Text block.

=======

Compute 1-norm distance between measured and ideal distributions.

Parameters:: counts – Measurement outcomes in various formats
Returns:: 1 - (1/2 * ∑|p(k) - p̂(k)|), normalized to [0,1] where 1 is perfect

get_name() → str[source]¶: Get the name of the utility function.

__str__() → str[source]¶: Return human-readable string representation.

class gadd.utility_functions.GHZUtility(n_qubits: int)[source]¶

Bases: OneNormDistance

Specialized utility function for Greenberger-Horne-Zeilinger state preparation.

This utility function is optimized for evaluating DD sequence performance on GHZ state preparation circuits. GHZ states are maximally entangled states of the form (|00…0⟩ + |11…1⟩)/√2, which should ideally produce equal probability of measuring all-zero or all-one bitstrings.

The function automatically constructs the ideal GHZ distribution for the specified number of qubits and uses the 1-norm distance metric to evaluate how well the observed measurements match this target distribution. This provides a specialized utility function for one of the key benchmarking tasks described in the GADD paper.

Parameters:: n_qubits – Number of qubits in the GHZ state preparation circuit.
Raises:: ValueError – If n_qubits is not positive.

Example

>>> utility = GHZUtility(3)  # For 3-qubit GHZ state
>>> # Expects 50% probability each for |000⟩ and |111⟩

__init__(n_qubits: int)[source]¶

get_name() → str[source]¶: Get the name of the utility function.

__str__() → str[source]¶: Return human-readable string representation.

class gadd.utility_functions.CustomUtility(function: Callable[[Dict[str, float]], float], name: str | None = 'Custom Utility')[source]¶

Bases: UtilityFunction

Wrapper for user-defined custom utility functions.

This class allows users to provide their own utility functions for specialized applications beyond the standard use cases. The custom function receives normalized measurement counts as a dictionary mapping bitstrings to probabilities and should return a scalar utility value.

=======

What the task asks. Return the part of the utility function documentation running from "Parameters:: counts –" up to and including "Greenberger-Horne-Zeilinger state preparation.", copied word for word.

Data under study.
=======

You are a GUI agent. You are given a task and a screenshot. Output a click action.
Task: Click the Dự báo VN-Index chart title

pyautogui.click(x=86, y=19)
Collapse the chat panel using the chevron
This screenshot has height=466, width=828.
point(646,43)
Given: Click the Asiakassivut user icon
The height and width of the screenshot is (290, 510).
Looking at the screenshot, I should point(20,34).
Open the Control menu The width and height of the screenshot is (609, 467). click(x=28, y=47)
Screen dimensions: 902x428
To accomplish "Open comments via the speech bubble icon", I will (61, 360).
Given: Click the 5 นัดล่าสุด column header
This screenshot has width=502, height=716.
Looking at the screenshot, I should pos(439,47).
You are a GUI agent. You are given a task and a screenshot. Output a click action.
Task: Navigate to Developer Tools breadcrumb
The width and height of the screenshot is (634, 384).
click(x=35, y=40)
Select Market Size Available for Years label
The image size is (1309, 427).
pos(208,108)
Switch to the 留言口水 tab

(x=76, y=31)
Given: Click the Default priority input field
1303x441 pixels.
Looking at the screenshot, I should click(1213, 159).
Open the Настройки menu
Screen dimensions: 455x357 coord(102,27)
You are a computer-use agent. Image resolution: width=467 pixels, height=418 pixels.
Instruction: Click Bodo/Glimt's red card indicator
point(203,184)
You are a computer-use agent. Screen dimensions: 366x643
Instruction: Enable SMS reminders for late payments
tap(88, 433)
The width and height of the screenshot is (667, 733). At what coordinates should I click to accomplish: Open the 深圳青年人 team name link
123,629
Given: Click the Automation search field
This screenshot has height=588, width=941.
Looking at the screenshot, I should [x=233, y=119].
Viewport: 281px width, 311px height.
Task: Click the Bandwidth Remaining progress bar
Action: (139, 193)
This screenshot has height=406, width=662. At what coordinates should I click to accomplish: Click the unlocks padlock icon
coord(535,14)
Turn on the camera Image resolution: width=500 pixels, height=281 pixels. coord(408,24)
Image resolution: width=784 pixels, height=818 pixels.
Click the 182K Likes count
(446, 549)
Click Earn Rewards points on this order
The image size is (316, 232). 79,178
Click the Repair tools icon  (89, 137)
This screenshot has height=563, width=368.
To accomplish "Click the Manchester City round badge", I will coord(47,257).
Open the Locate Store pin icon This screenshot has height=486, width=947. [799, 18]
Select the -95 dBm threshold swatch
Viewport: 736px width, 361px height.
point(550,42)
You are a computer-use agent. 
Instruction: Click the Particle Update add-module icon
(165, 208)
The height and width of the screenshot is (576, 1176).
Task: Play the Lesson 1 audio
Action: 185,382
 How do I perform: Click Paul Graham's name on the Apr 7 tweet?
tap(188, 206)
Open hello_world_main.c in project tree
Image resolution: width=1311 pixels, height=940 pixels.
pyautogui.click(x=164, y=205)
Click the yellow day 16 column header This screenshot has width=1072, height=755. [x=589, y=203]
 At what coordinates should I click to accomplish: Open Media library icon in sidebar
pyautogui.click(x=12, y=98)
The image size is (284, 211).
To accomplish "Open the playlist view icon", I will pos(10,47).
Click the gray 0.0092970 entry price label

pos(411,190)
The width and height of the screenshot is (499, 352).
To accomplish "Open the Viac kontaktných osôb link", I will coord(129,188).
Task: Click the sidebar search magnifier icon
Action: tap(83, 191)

=======

Output of the exercise.
Parameters:: counts – Measurement outcomes in various formats
Returns:: 1 - (1/2 * ∑|p(k) - p̂(k)|), normalized to [0,1] where 1 is perfect

get_name() → str[source]¶: Get the name of the utility function.

__str__() → str[source]¶: Return human-readable string representation.

class gadd.utility_functions.GHZUtility(n_qubits: int)[source]¶

Bases: OneNormDistance

Specialized utility function for Greenberger-Horne-Zeilinger state preparation.